_WHAT NEEDS TO BE DONE_.
An exact copy of all the data is required, with pictures left out.

Stored data entries
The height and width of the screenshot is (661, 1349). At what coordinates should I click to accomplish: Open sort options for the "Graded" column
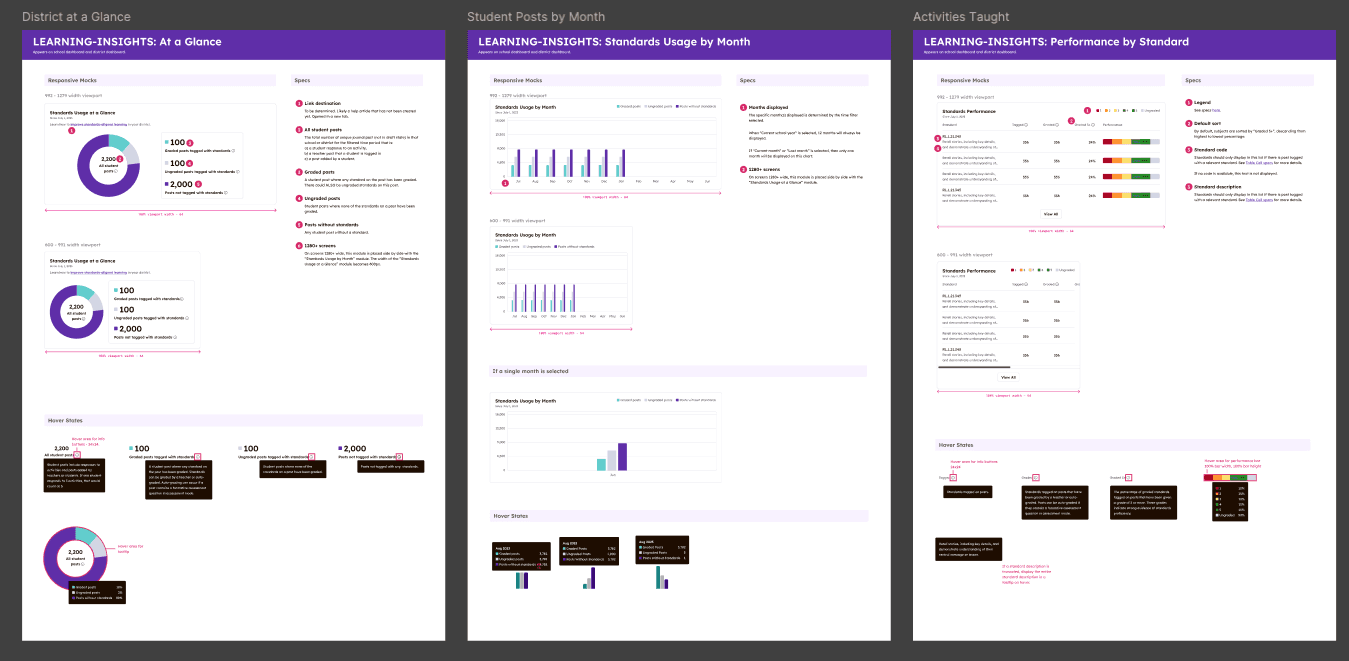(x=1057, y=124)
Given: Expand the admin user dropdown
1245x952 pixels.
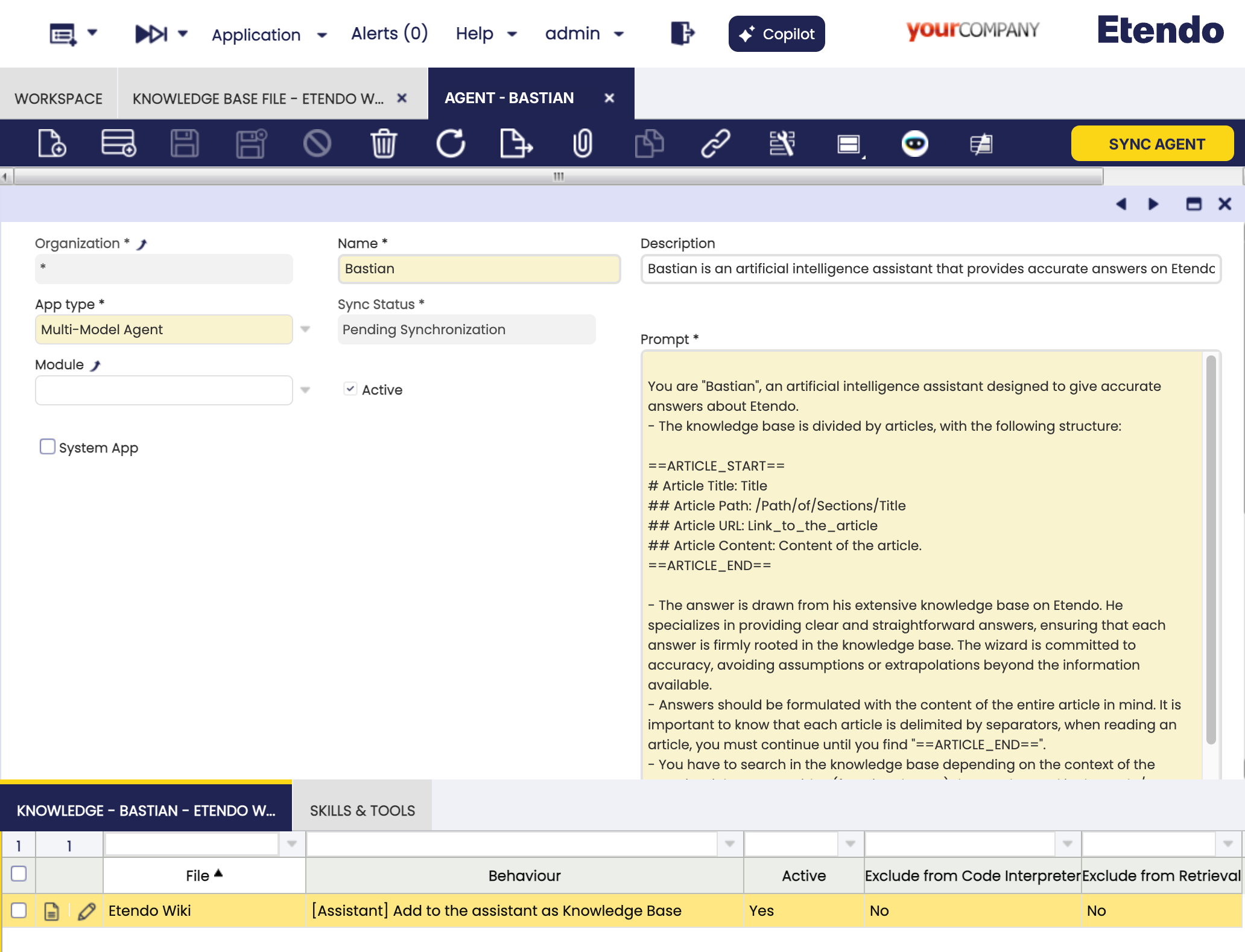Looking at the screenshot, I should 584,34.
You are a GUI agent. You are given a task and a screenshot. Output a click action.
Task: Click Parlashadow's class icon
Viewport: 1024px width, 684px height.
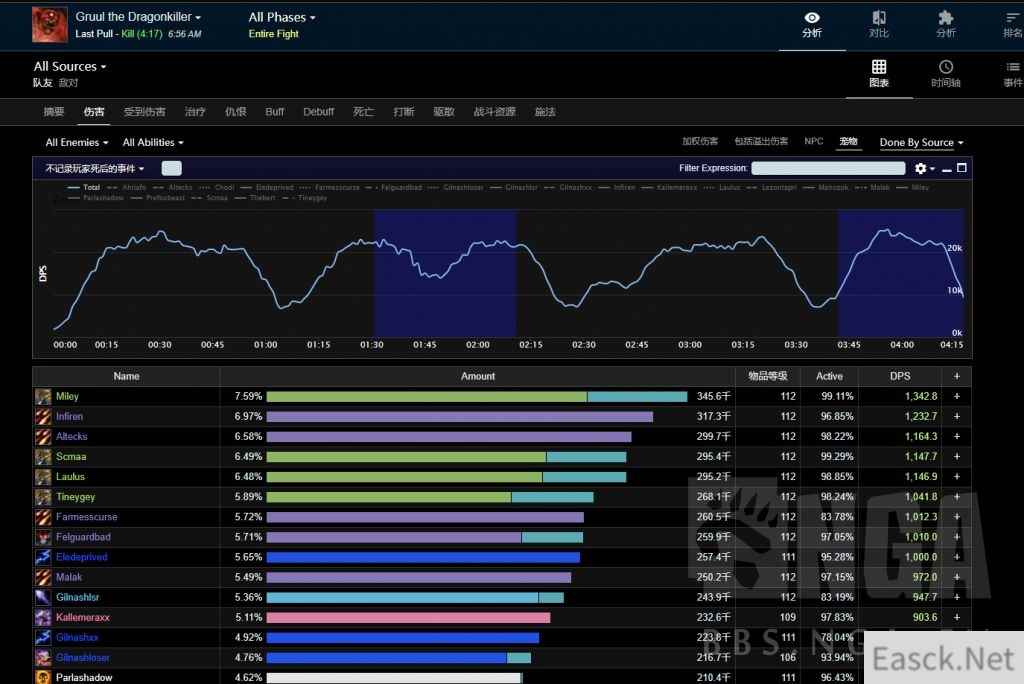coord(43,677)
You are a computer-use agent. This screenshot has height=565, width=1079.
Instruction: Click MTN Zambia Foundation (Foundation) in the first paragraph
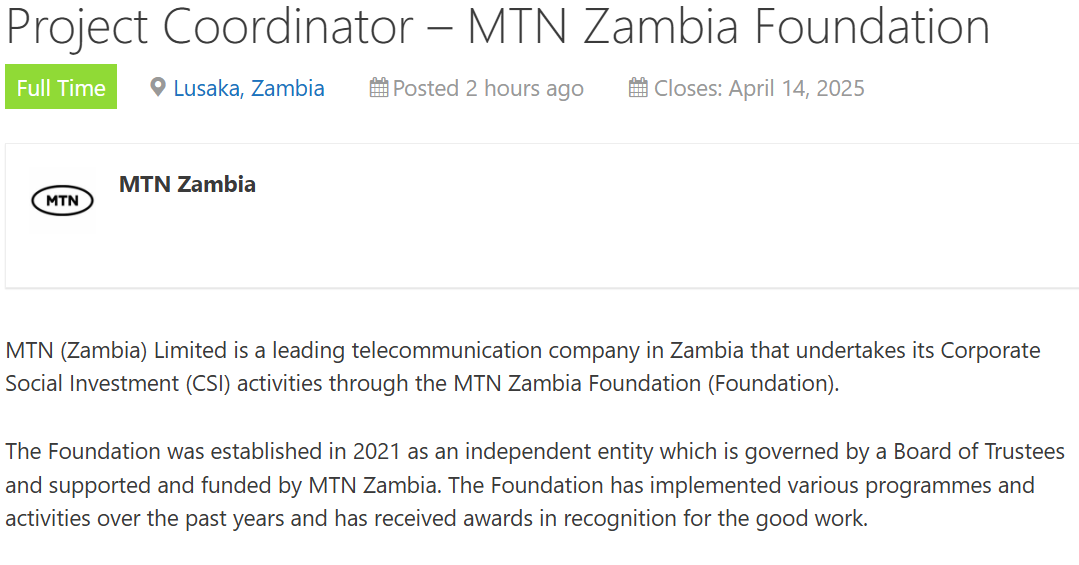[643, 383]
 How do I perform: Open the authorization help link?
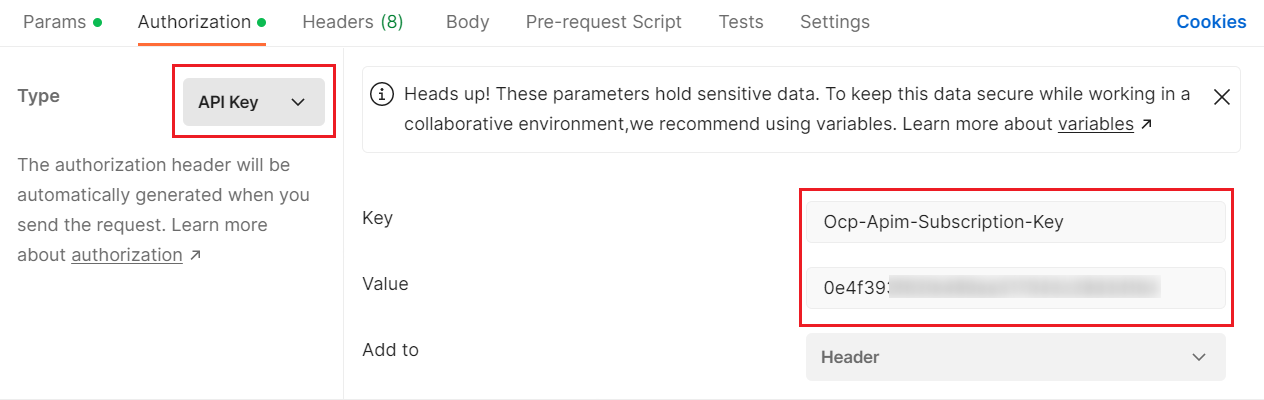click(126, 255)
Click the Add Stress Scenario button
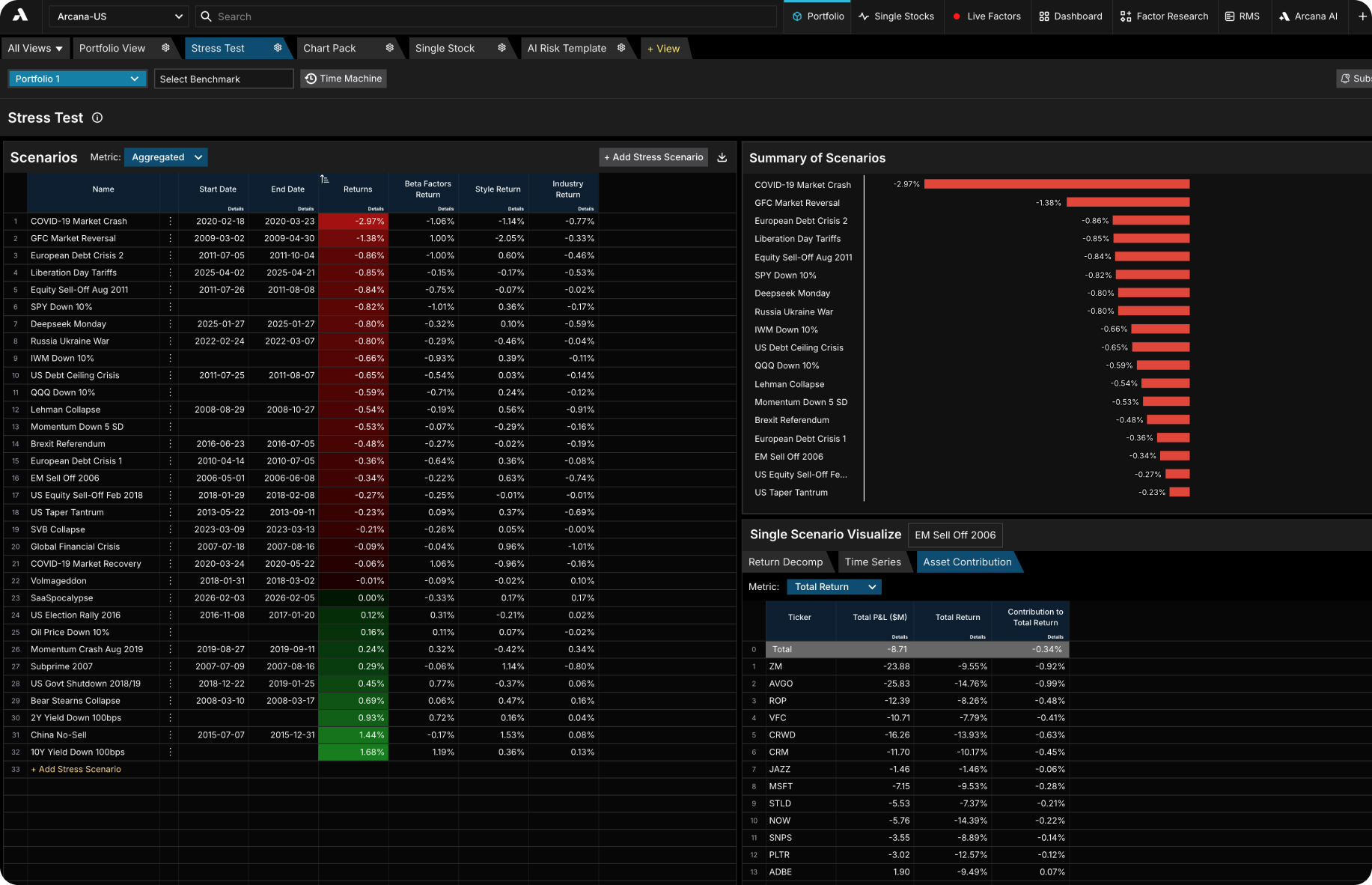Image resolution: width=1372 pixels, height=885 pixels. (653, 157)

_YOUR SOLUTION_.
The height and width of the screenshot is (661, 1349). At what coordinates should I click to accomplish: Open sort options for the "Graded" column
(x=1057, y=124)
Given: Expand the admin user dropdown
1245x952 pixels.
Looking at the screenshot, I should 584,34.
You are a GUI agent. You are given a task and a screenshot. Output a click action.
Task: Click Parlashadow's class icon
Viewport: 1024px width, 684px height.
coord(43,677)
You are a computer-use agent. This screenshot has height=565, width=1079.
Instruction: Click MTN Zambia Foundation (Foundation) in the first paragraph
[643, 383]
 How do I perform: Open the authorization help link?
click(126, 255)
Click the Add Stress Scenario button
Image resolution: width=1372 pixels, height=885 pixels. (653, 157)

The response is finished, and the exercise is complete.